(Exercise instructions):
- A) Pick out every line of the records that contains the string "dimension".
- B) Go on with the excerpt on fluoromonomer and vinyl acetate copolymers from where it stops.

(Source excerpt):
Modena et al. (Modena, M.; Borsini, G.; Ragazzini, M.; European Polymer J. 1967 3, 5-12), U.S. Pat. Nos. 5,032,656 (Mares et al.) and 5,723,556 (Jones, C. W.) disclose copolymers of fluoromonomers, such as tetrafluoroethylene (TFE) and chlorotrifluoroethylene (CTFE), and functionalized hydrocarbon monomers, such as vinyl acetate (VAc). The copolymers were prepared by free radical polymerization in aqueous emulsions that may employ an organic co-solvent. The copolymers were amorphous, organic solvent soluble, and could be cast into colorless transparent films. Partial or complete hydrolysis of copolymers incorporating VAc, to vinyl alcohol (VA), yielded terpolymers and copolymers, respectively, with reactive functional sites for potential further modification, such as cross-linking. However, the solvent systems used for polymerization limited these copolymers. A narrow range of compositions was obtained when organic co-solvents were employed (U.S. Pat. No. 5,032,656) while highly branched structures were formed, for copolymers prepared in aqueous emulsions (U.S. Pat. No. 5,723,556).
Hydrolysis of the latter copolymers, prepared in aqueous emulsions, not only converted ester groups to the corresponding vinyl alcohol but also resulted in at least a 10-fold decrease in the weight average molar mass (Mw) of the copolymers. Furthermore, there was also a large decrease in intrinsic viscosity with hydrolysis (Modena et al. European Polymer Journal 1967). It was proposed that radical hydrogen abstraction, of methyl hydrogen from VAc by the macro-radical on TFE, and continued propagation of the resulting macro-radical, incorporated ester groups into the polymer backbone (U.S. Pat. No. 5,723,556). Subsequent hydrolysis cleaved these esters resulting in a decreased Mw.

(Records for processing):
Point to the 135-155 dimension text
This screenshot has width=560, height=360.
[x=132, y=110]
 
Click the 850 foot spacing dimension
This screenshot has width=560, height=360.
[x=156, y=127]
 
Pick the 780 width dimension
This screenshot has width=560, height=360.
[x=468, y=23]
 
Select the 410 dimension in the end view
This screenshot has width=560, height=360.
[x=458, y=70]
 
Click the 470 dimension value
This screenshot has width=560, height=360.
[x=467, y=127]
---
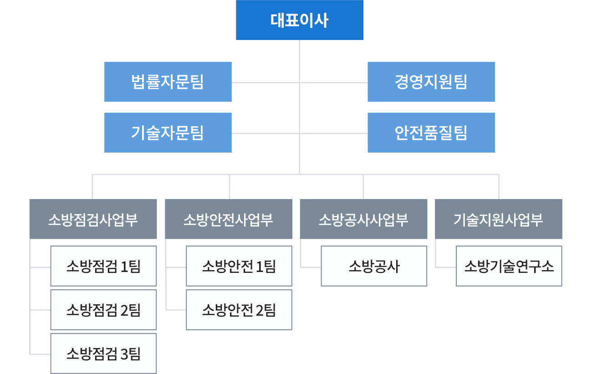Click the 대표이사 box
==
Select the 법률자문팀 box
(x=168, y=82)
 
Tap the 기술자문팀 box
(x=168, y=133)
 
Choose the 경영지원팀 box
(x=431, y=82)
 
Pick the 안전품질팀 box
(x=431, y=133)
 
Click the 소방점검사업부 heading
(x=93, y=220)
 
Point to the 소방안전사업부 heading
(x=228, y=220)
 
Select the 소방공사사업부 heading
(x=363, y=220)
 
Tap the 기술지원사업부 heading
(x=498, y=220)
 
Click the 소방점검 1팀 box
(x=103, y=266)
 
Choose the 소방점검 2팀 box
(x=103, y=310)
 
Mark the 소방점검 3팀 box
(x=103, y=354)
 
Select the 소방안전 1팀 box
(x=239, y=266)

(Answers for this exercise):
- A)
Point to the 135-155 dimension text
Click the 850 foot spacing dimension
Pick the 780 width dimension
Select the 410 dimension in the end view
Click the 470 dimension value

- B)
DeSimone, J. M.; Guan, Z.; Elsbernd, C. S. Science 1992 257, 945-947, have shown that liquid or supercritical carbon dioxide (CO2) is an environmentally friendly and convenient solvent for fluoropolymer synthesis. U.S. Pat. No. 5,618,894 (DeSimone, J. M. and Romack, T.) discloses a process for preparing homo- and copolymers of fluorocarbon monomers, and copolymers of fluorocarbon monomers with hydrocarbon monomers, such as ethylene in CO2, but does not disclose linear copolymers. Furthermore, CO2 was used for the dispersion homo- and copolymerization of VAc with other hydrocarbon monomers. Relatively high molar mass fluorocarbon-block-hydrocarbon copolymer surfactants were used to stabilize the polymer colloid as it formed (see Canelas, D. A.; Betts, D. E.; DeSimone, J. M.; Yates, M. Z.; Johnston, K. P. Macromolecules 1998 31, 6794-6805) since most polymers have limited or negligible solubility in CO2. Exceptions include amorphous fluoropolymers and some poly(siloxanes) (DeSimone et al. Chem. Rev. 1999).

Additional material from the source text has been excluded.